US Quadball Cup

Tournament information
- Sport: Quadball
- Month played: April
- Established: 2007
- Administrator: US Quadball
- Format: Pool Play, Bracket Play
- Participants: 60

Current champion
- 2026: Creighton University (collegiate), Texas Hill Country Heat (club)

= US Quadball Cup =

US quadball tournament

The US Quadball Cup, previously known as US Quidditch Cup and IQA World Cup, is a quadball tournament held in the United States and organized by US Quadball. The first US Quadball Cup was held in 2007 with only two teams participating, and now features around 60 collegiate and club teams from around the United States.

==History==
The first intercollegiate Quidditch World Cup was held in 2007 at Middlebury College in Vermont, between Middlebury and Vassar College from Poughkeepsie, New York. Since then, the US Quadball Cup has been held in various places in the continental United States. On average, there are 60 or so teams present that proceed to pool play, where teams are grouped and the top teams from the group advance to bracket play.

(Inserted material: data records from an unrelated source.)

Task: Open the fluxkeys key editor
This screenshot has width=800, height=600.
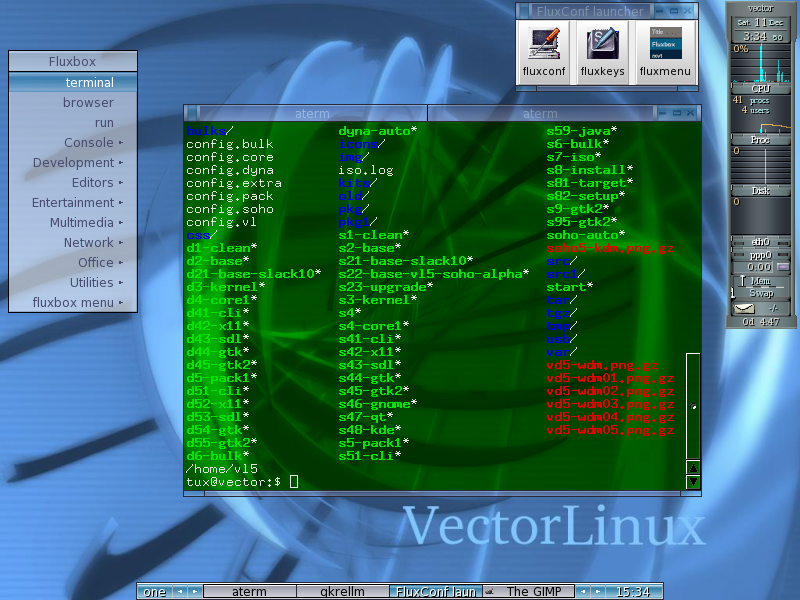Action: click(x=602, y=52)
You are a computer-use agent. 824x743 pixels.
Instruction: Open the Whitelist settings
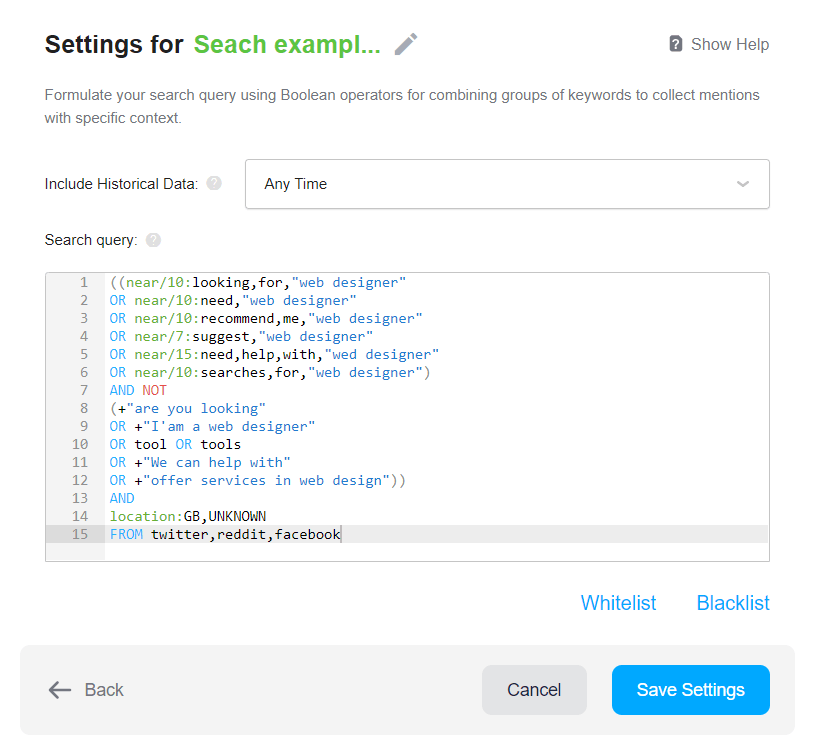point(618,603)
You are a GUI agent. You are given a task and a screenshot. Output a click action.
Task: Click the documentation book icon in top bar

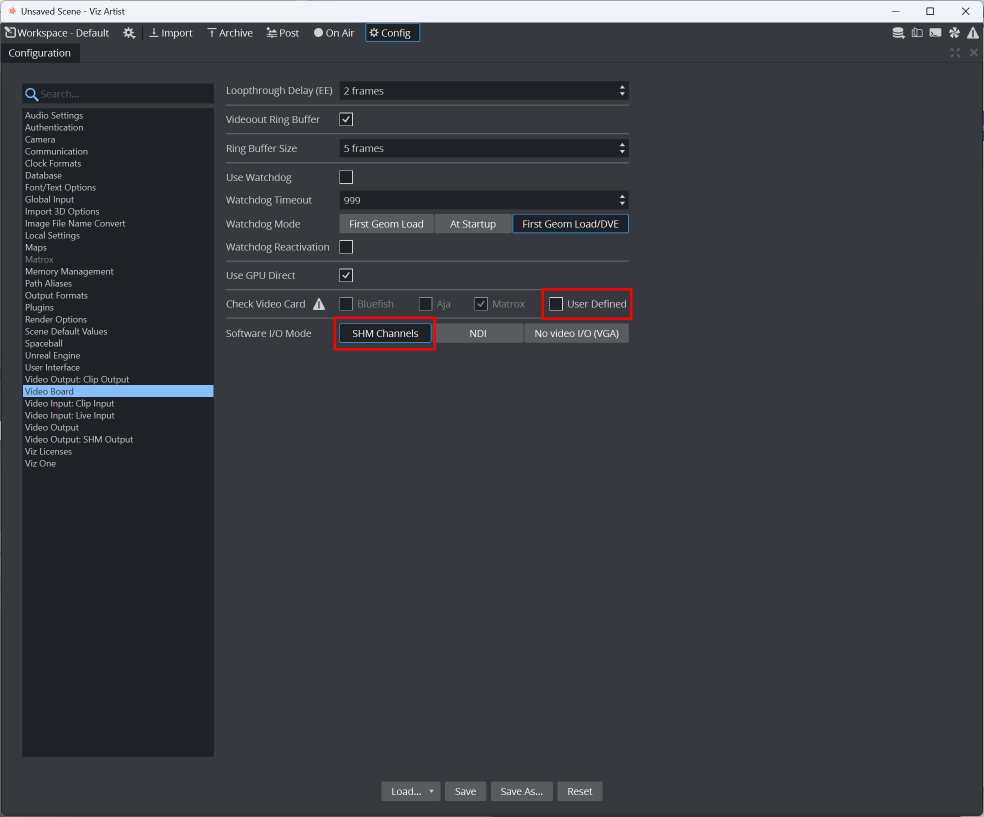pos(917,33)
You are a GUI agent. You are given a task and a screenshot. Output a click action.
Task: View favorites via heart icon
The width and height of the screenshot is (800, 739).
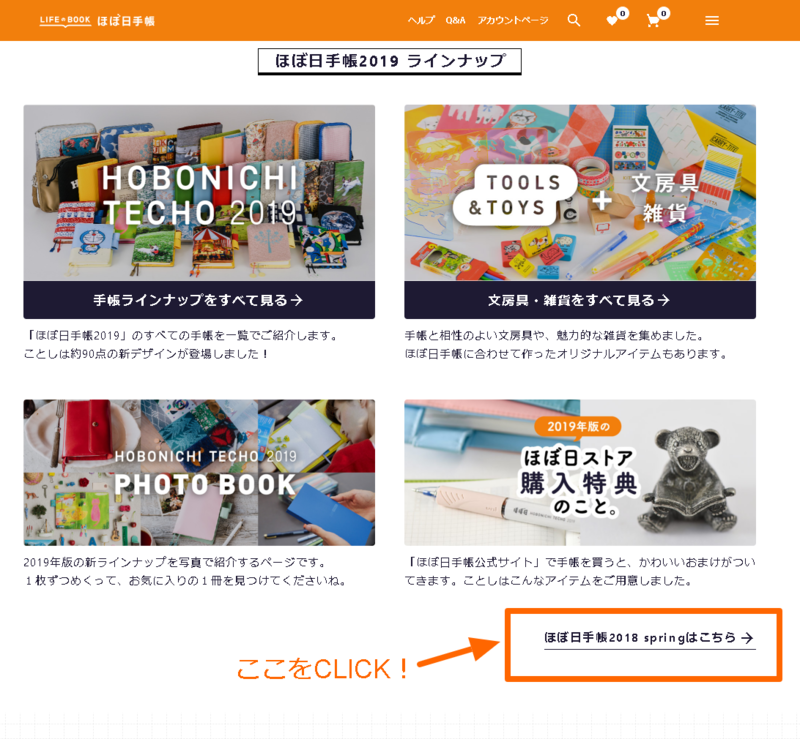[612, 21]
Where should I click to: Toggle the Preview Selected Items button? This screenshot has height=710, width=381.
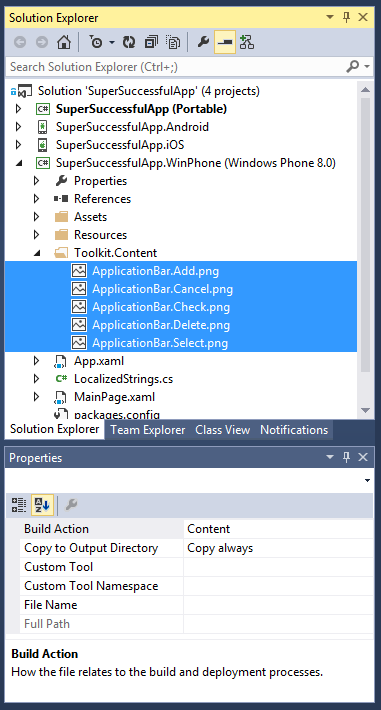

The 2014 edition was the last event to be called "IQA World Cup". Thereafter, the International Quidditch Association became an international sports federation and the organization of the Cup was handed over to US Quadball. Since 2016, the Cup was renamed to "US Quidditch Cup" and the name "IQA World Cup" now refers to an international competition featuring national teams.

Beginning with the 2017-2018 season, there was a split between college and club level play, resulting in separate regional and national championships for club and collegiate teams.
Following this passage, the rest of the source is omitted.